Public Bathrooms: Parental Guidance Suggested
Quick! You have two seconds to make this choice—choose carefully.
Option one. Help your desperate-to-pee preschooler use the wonky public toilet, the seat of which is protruding three inches beyond the bowl and was obviously installed by someone ignorant of female anatomy.
Option two. Wait for who knows how long for the other stall to free up.
Have you made your choice? Did you do it quickly, keeping in mind that a little girl in your care really has to go?

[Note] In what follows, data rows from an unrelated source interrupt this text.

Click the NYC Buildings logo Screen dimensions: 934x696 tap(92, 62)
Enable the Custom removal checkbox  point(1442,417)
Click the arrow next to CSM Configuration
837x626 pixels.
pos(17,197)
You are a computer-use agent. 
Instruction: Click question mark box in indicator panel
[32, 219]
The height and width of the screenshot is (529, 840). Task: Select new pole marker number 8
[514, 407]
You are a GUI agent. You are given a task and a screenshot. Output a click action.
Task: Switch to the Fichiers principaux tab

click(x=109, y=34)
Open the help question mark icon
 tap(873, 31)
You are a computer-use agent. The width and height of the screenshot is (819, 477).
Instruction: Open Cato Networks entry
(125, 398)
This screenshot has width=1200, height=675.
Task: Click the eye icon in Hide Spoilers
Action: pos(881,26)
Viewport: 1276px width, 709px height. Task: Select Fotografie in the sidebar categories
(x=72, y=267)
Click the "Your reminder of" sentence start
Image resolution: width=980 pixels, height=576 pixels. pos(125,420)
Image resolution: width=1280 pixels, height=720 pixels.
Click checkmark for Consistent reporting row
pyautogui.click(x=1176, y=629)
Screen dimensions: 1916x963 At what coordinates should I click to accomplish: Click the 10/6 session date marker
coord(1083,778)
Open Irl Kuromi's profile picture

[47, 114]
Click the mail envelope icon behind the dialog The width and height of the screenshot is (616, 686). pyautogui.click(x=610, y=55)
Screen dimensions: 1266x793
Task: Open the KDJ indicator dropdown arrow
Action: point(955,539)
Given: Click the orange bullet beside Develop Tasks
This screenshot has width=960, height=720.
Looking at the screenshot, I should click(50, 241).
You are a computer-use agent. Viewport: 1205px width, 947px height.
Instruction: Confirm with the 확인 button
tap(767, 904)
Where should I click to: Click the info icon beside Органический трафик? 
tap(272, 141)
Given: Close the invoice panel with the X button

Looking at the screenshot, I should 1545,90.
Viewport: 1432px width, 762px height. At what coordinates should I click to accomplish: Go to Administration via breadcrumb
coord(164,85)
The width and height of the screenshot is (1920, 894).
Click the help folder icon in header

The choice was obvious for me: get the kid on the seat, secure her dress with one hand in the back, lean her body forwards, and in a parenting maneuver I’ll call the bellysmush, endeavor to help my daughter aim her pee in the proper direction.
Parents, I do not recommend the bellysmush. Biology did not leave much room for a girl’s parents to assist with pee-aiming. That is what the very wide bowl of the toilet is for. However, when your daughter’s little bottom is pretty much dangling over your feet, the size of that bowl doesn’t make a lick of difference.
The result? A jet-stream of urine bouncing off of the rim of the toilet and straight up into my arms and face. I had my eyes closed, but I’m quite sure my daughter looked horrified and sorry.
And probably relieved too, because in a surprising turn of events, she REALLY had to go. Like, more than usual. So I had no choice but to remain there—kneeling over an uncontrollable spray park of urine—because I thought she would slip off that blasted, cursed seat and onto the floor. (Also, my mind wasn’t made up yet if the bellysmush was helping or not.)
Sometimes, as parents, we go through hard times for our kids. We get pummeled in the face by unforeseen disaster, and we have to choose between letting our children go it alone, or sticking with them to save them from falling. We risk our own dignity and clean shirts to make sure they know that we’re there for them and don’t have plans elsewhere.
We do this because someday they will be on their own, and they too will meet disaster. They too will have bad boyfriends, back-stabbing girlfriends, horrible bosses and belittling coworkers. At the end of the day, they will need to know who they can really trust.
Well baby girl, you can lean on me. To prove it, I will let you hang onto my arms while you give my face a pee-shower.